Methods: By 3/07, infection prevention (IP) measures in place included; VRE admission screening, strict adherence to contact precautions with gown and gloves, hand hygiene, dedicated equipment, cleaning of equipment/environment, environmental cultures, weekly VRE screening and education. VRE clearance required 3 negative (neg) stool/rectal (s/r) specimens collected at least 1 week apart per CDC guidelines. In 4/07 after 39 new VRE Onc patients in 9 months (mo) we changed the VRE clearance to 6 neg s/r specimens 1 mo apart. We re-evaluated our data in 4/09. VRE clearance for any non-onc patient remained 3 neg 1 week apart.

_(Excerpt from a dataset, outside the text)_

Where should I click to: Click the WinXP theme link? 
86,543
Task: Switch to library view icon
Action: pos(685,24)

Results: From fiscal year 2007 – 2009, there were 129 patients with VRE. Of these 92 were Onc. There were 10 VRE infections; 4 bloodstream, 5 urinary tract and 1 wound. There were 41 HA colonization and 41 community/other hospital acquired. Of the 129 VRE isolates, 54 were submitted for strain typing analysis (Diversilab v3.3). Of the 41 Onc patients, 29 (71%) were indistinguishable at >97% similarity. Forty-four (48%) patients cleared VRE (6 neg 1 mo apart). Of these, 2 (4.5%) had recurrence of VRE, one expired due to the oncologic disease. Twenty-five VRE patients expired; none due to VRE and 14 patients remained positive. Data review revealed, 50% of 44 patients cleared. If positive was followed by 3 mo neg, subsequent cultures were neg. Two Onc patients did not fit this trend. In 4/09 we changed VRE clearance for Onc patients;
*VRE clearance, 3 neg 1 mo apart.
*If VRE recurs, then 6 neg 1 mo apart.
*If VRE recurs again, isolation will not be discontinued.

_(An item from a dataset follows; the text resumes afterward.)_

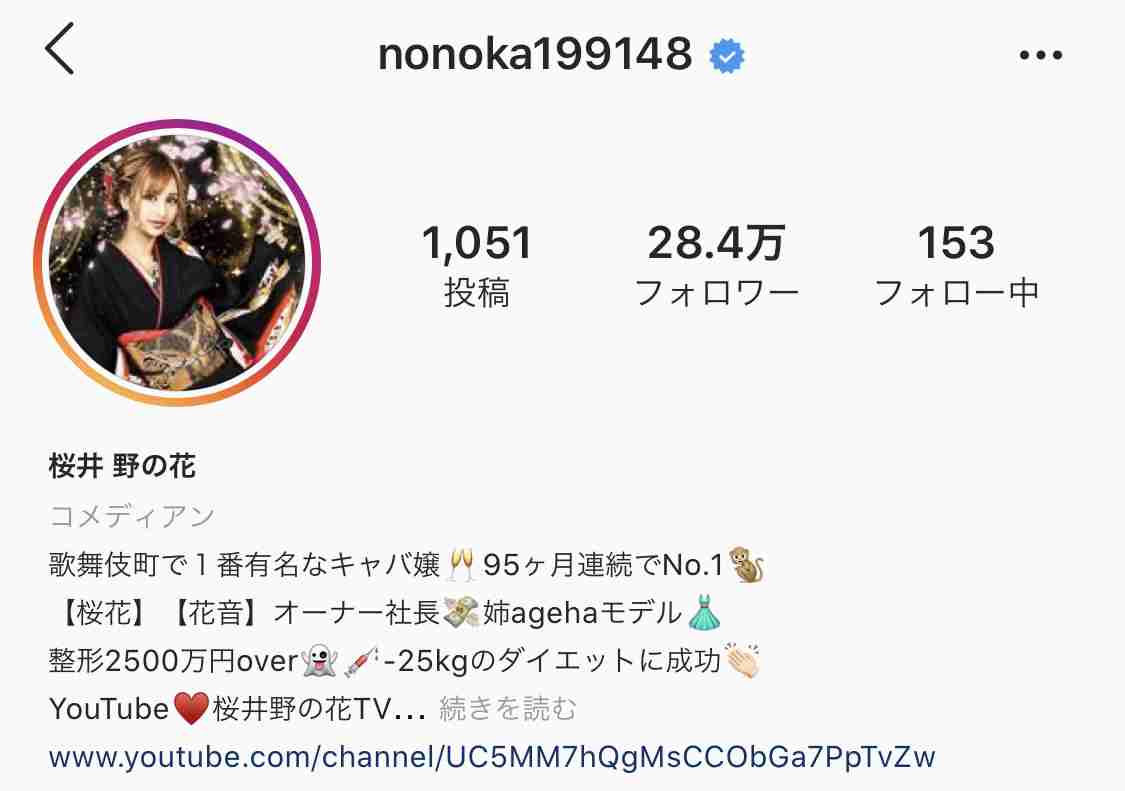This screenshot has width=1125, height=791.
Task: Open the YouTube channel link
Action: 492,757
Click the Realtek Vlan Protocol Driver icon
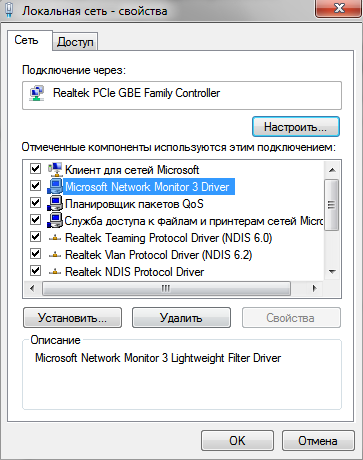Viewport: 363px width, 460px height. (x=55, y=255)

Nine more patients were cleared of VRE (3 neg 1 mo apart); 1 recurred and expired. The remaining 8 are negative. The average number of Onc inpatients in VRE contact precautions for June 2007 was 12 compared to <1 per day for June - Nov 2009.
Conclusions: We had a four-fold increase in VRE in Onc patients in 2007. IP measures were in place. The majority of our strains were genetically indistinguishable. Persistence of VRE suggested poor prognosis. We initiated VRE clearance of 6 neg cultures 1 mo apart which was rigorous and burdensome for all. VRE decreased in Onc; balancing family centered care and IP, we modified VRE clearance in Onc patients to 3 neg 1 mo apart. There are 14 Onc patients currently colonized.